Excerpted text:
-------

Home
SegMantX is bioinformatics tool intially designed for chaining local alignments from a self-sequence alignment towards the detection of DNA duplications in genomic sequences. The application purposes of SegMantX are:
- Duplication detection by chaining local alignments from self-sequence alignment
- Sequence comparison by chaining local alignments from sequence alignment
Furthermore, SegMantX provide utilities to generate local alignments for chaining, visualize yielded chains in an interactive plot with positional context of the genomic sequence (e.g., see below or click here to download), and to extract chains as nucleotide sequences in FASTA-format for downstream analysis.
Summary graph of the chaining algorithm
Illustration of steps in the chaining algorithm. (I) The input to the core algorithm is the local alignment data from a replicon against itself (or between two distinct sequences). Colored rectangles show local alignments corresponding to unique putative duplications along the query and subject sequence. (II) Pairwise gaps between local alignments are calculated for both query and subject sequences. (III) The scaled gap matrices for the query and subject sequences are merged into a weighted adjacency matrix, approximating collinearity among local alignments. (IV) Components with positive weights in the adjacency matrix are extracted, capturing local alignments linked by bridged gaps. (V) Local alignments connected in the network are chained together, resulting in newly defined coordinates for the detected segmental duplications.
Detection of diverged segmental gene duplications via chaining of local similarity alignments.

-------

Information shown:
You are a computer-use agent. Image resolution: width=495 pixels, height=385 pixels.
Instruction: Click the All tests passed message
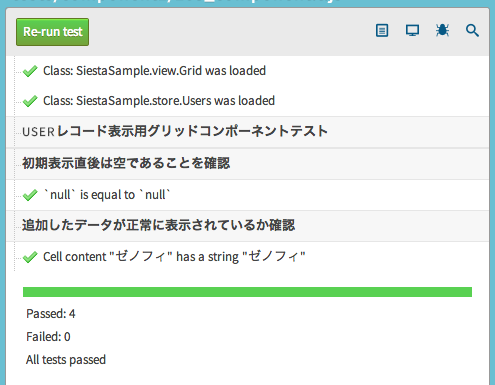pos(66,360)
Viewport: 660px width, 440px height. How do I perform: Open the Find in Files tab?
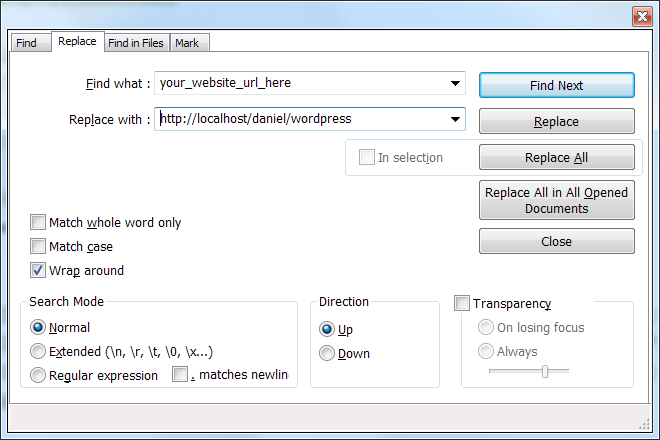coord(137,43)
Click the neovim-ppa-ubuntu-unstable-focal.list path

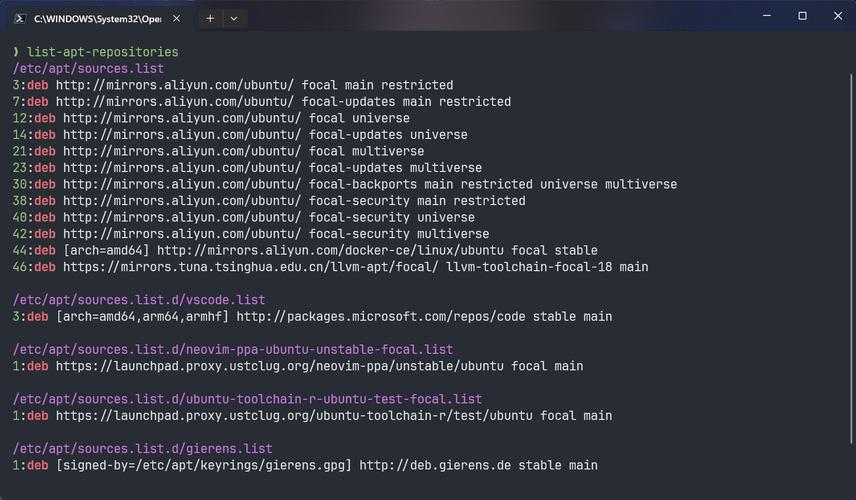click(233, 349)
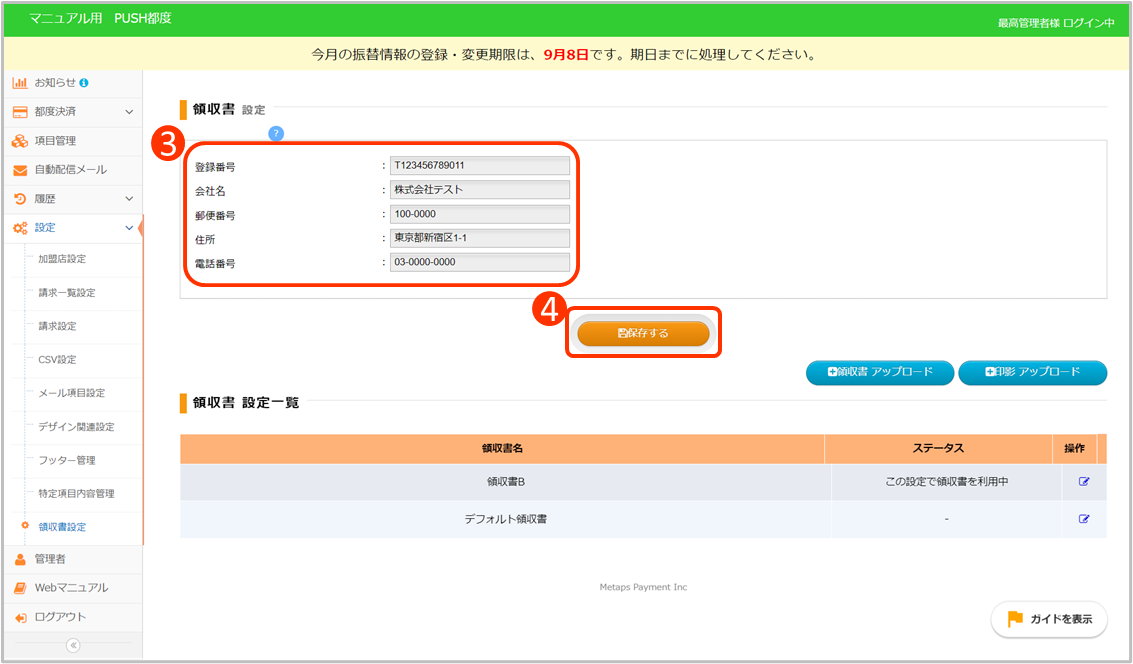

-------

Problem 1:
In the SegMantX page, what format are chains extracted in as nucleotide sequences?
Problem 2:
Copy the SegMantX page from "Summary graph of" to "detected segmental duplications.".
The lines have no role in the work here.

Your response 1:
FASTA format.

Your response 2:
Summary graph of the chaining algorithm
Illustration of steps in the chaining algorithm. (I) The input to the core algorithm is the local alignment data from a replicon against itself (or between two distinct sequences). Colored rectangles show local alignments corresponding to unique putative duplications along the query and subject sequence. (II) Pairwise gaps between local alignments are calculated for both query and subject sequences. (III) The scaled gap matrices for the query and subject sequences are merged into a weighted adjacency matrix, approximating collinearity among local alignments. (IV) Components with positive weights in the adjacency matrix are extracted, capturing local alignments linked by bridged gaps. (V) Local alignments connected in the network are chained together, resulting in newly defined coordinates for the detected segmental duplications.